Of course oil was cheap seven years ago. At that time Bush and Cheney could have pushed for building up the Strategic Oil Reserve. Instead, they both opted for a war in Iraq. Given that both Cheney and Bush were oil men, many people, with good reason, believe the war in Iraq was about acquiring new oil assets. It's ironic then that we're seeing articles like this one in The New York Times:
Oil companies from China, the world’s second-largest and fastest-growing consumer of oil, bid aggressively on Tuesday as Iraq began auctioning licenses in six large oil fields.

A partnership of BP and the China National Petroleum Corporation, or C.N.P.C., won the first contract awarded, in the latest indication of Chinese interest in Iraq, a country that has until recently seemed to be firmly in the American sphere of influence for natural resources.

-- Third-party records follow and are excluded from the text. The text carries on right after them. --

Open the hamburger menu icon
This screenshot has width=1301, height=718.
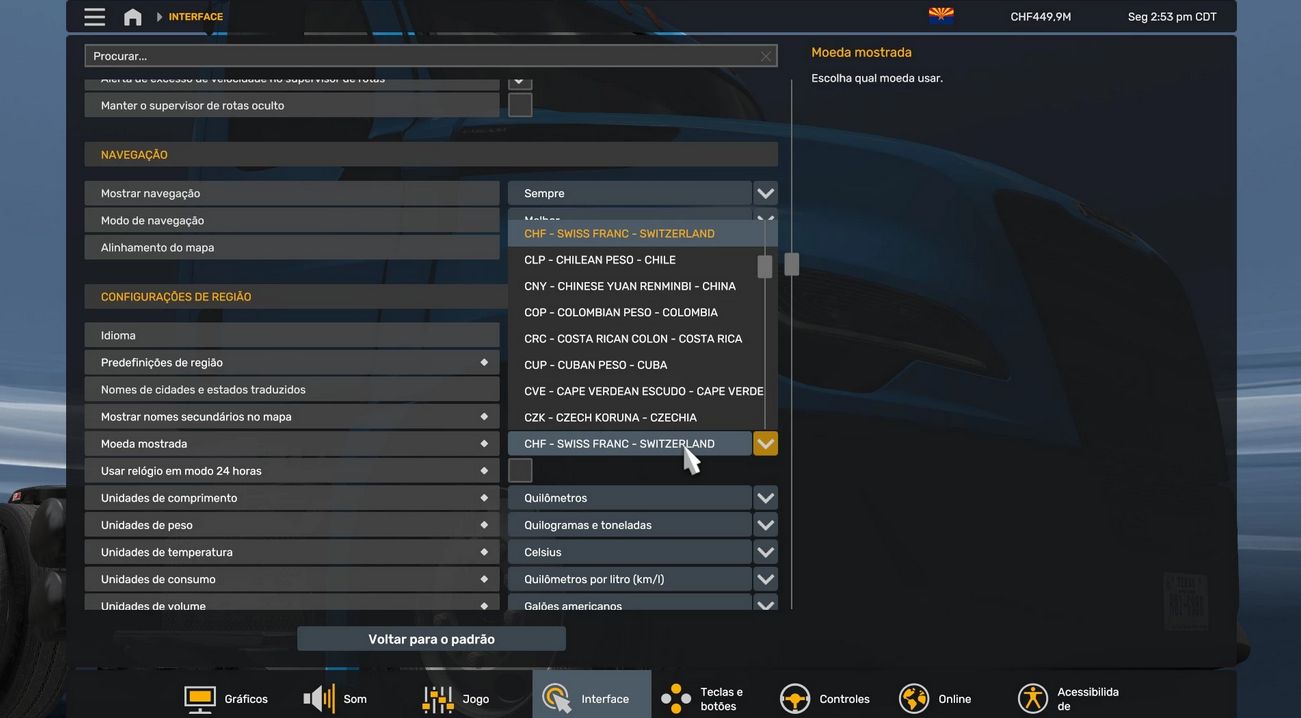point(95,17)
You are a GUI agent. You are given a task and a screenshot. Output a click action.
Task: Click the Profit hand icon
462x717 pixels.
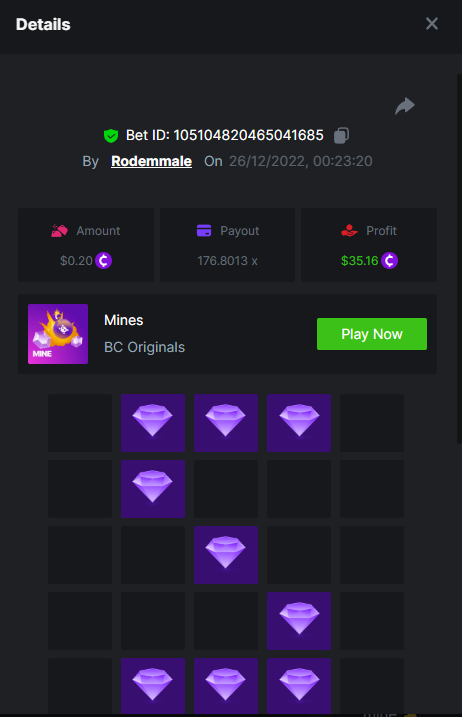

Republicans, and many other Americans for that matter, have still not come to terms with the enormous damage that Bush and Cheney have done to our nation. There are consequences to cowboy diplomacy and it's hitting us in the pocketbook. Here's a story from Reuter's:
Sinopec's $7.2 billion bid for oil explorer Addax Petroleum (AXC.TO) is a sign that China's energy giants find it easier to secure reserves in parts of the world where there are fewer hang-ups about Beijing owning local natural resources.

Africa and the Middle East, where Swiss-based Addax has its main assets, are more politically disposed to China than are developed nations such as the United States, where local politicians blocked CNOOC's (CEO.N) $18.5 billion bid for oil company Unocal in 2005, analysts say.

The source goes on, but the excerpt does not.